Le aziende che promuovono la diversità guadagnano di più. Lo dice uno studio della Commissione europea: “I costi e i benefici della diversità”. In pratica, chi assume dipendenti di culture, etnie, convinzioni religiose e orientamenti sessuali differenti, avrebbe grandi vantaggi economici. Perché? Un’azienda multietnica ha una migliore reputazione, quindi maggiore visibilità sul mercato, quindi vende di più e meglio. «Incoraggiando la diversità – si legge – le aziende rafforzano i valori aziendali, gli assetti che le permettono di essere competitiva e generare flussi di denaro costanti, aprire nuovi mercati, ridurre i costi, soddisfare azionisti chiave e consumatori». Insomma tutto è monetizzato, funzionale al consumo, e anche la tolleranza diventa una voce di bilancio.
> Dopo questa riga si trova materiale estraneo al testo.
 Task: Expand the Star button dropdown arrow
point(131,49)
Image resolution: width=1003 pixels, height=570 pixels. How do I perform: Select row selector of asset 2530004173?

L’ufficio progressista è lo stadio culminante dell’alienazione capitalista, e dietro la bandiera della diversità c’è il pensiero unico del consumo e il mercato globale. Il nuovo ’68, in cui Pasolini vedeva la realizzazione dei valori borghesi («I contestatori distruggono quello che il potere neocapitalistico vuole abbattere: i legami tradizionali, religiosi, l’attaccamento alle radici, il senso comunitario, la solidarietà con gli altri, il senso dell’autenticità, del mistero»), arriva dai burocrati di Bruxelles.